Texto de leitura:
Olhando para o futuro, o executivo entende que a China vai continuar a ser o principal parceiro comercial do Brasil e as relações comerciais vão aumentar ainda mais. “Isso tende a ocorrer não só pela importação de commodities, mas de outros produtos agregados. Vale citar, como exemplo, o interesse que vem sendo demonstrado pela China em relação à carne brasileira. Além disso, cada vez mais as empresas brasileiras enxergam a China como um mercado consumidor – e não somente exportador de manufacturados –, o que propicia o aumento na quantidade de empresas brasileiras em instalação na China,” afirma.

De acordo com o Ministério de Desenvolvimento, Indústria e Comércio Exterior do Brasil, o fluxo comercial entre o Brasil e a China totalizou, no ano de 2013, 83,3 mil milhões de dólares, reflectindo-se num aumento de 10 por cento em relação ao ano anterior. Foi ainda um recorde histórico, superando, em oito por cento, o antigo pico de 77,1 mil milhões registado em 2011.

A fabricante de aviões comerciais Embraer, que figura entre as líderes no mercado mundial, é uma das mais conhecidas empresas brasileiras actuantes da China que conseguiu superar barreiras e ganhar o seu espaço. A companhia inaugurou uma fábrica em 2002 e, após um período de dificuldades, retomou as actividades em 2012 por meio da assinatura de um acordo para o fabrico de jactos executivos – modelo Legacy 600/650 – usando infra-estruturas, recursos financeiros e mão-de-obra da joint venture Harbin Embraer Aircraft Industry Co., Ltd. (HEAI). Segundo a Embraer, o mercado chinês é um dos mais importantes para a indústria aeronáutica e em mais de dez anos de operação, a empresa constituiu uma base sólida de clientes chineses, que incluem companhias como China Southern Airlines, China Eastern Airlines, Tianjin Airlines, Hebei e Henan Airlines Airlines.

Extrato de dados:
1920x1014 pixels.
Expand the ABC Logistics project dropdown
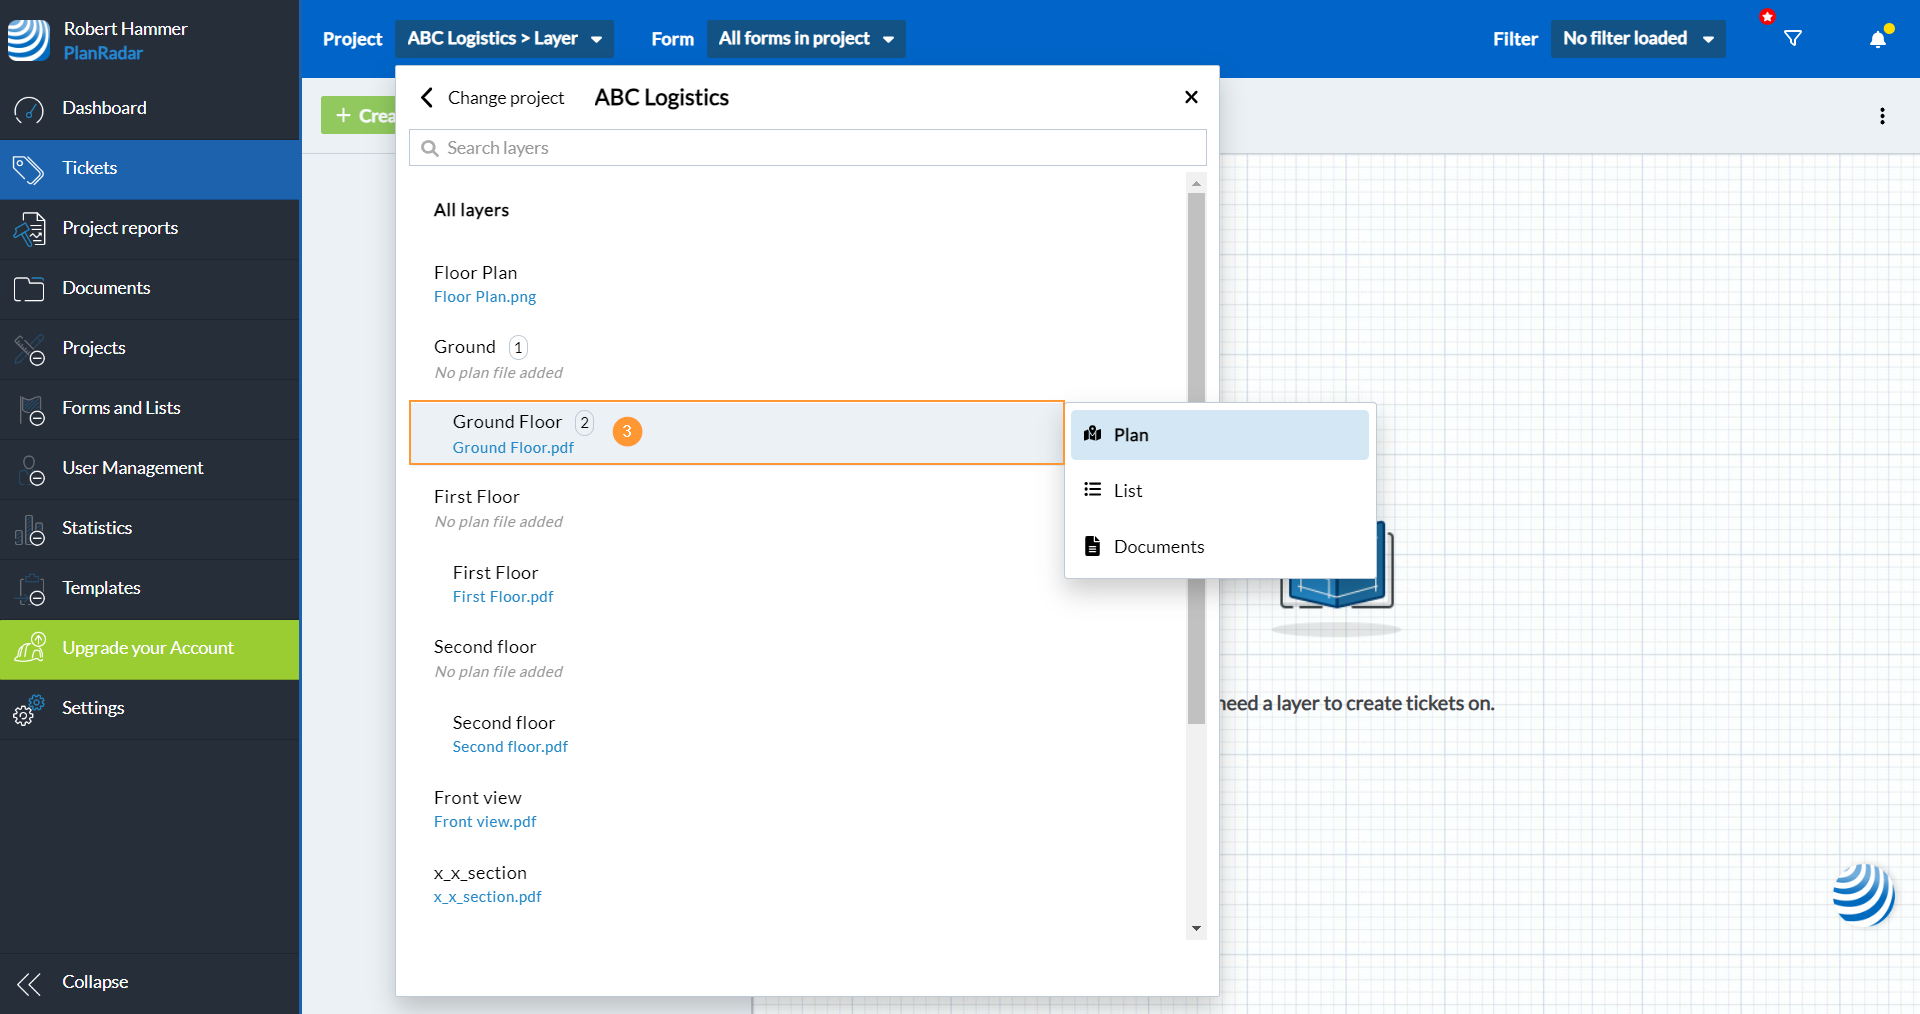click(x=504, y=39)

Suas instruções: Dê continuidade ao texto sobre o comércio entre o Brasil e a China, começando logo após a última frase apresentada.

Resultado da tarefa:
Outra empresa brasileira que também investe na área de transportes na China é a Marcopolo, fabricante de carroçarias de autocarro instalada no sul do Brasil desde 1949. Em 2001, abriu uma fábrica de componentes na Província de Jiangsu, que abastece fabricantes de autocarros chinesas e de outros países da Ásia. A aproximação com o governo chinês e a instalação no país foram importantes para romper as barreiras de exportação que empresa enfrentava.

 

Café do Brasil

 

Simplificar é preciso

Em 2006, o casal João Bonatto e Marianne Novaes reparou num número crescente de brasileiros interessados em importar produtos da China, e de chinesas com vontade de exportar para o Brasil. Por isso, decidiu criar uma empresa em Hong Kong – a Fama – que servisse de elo de ligação entre os dois lados, prestando assessoria a empresários. O café entrou na lista das prioridades quando João e Marianne repararam que o interesse dos consumidores chineses em relação à bebida estava a mudar. Criaram a empresa Red Gold Coffee no ano passado e começaram a importar café directamente do produtor, que faz parte da família da dupla de empresários.

Marianne até está a completar um doutoramento em consumo na Universidade Sun Yat-Sen, e depois de já ter vivido em Hong Kong, Pequim e Shenzhen, não tem dúvidas em afirmar que há ainda muito trabalho a ser feito pelos brasileiros na China. “Quem tem olho grande não entra na China, já dizia um velho ditado. O mercado é muito grande e próspero, mas muito trabalho ainda deve ser feito”, diz o marido João.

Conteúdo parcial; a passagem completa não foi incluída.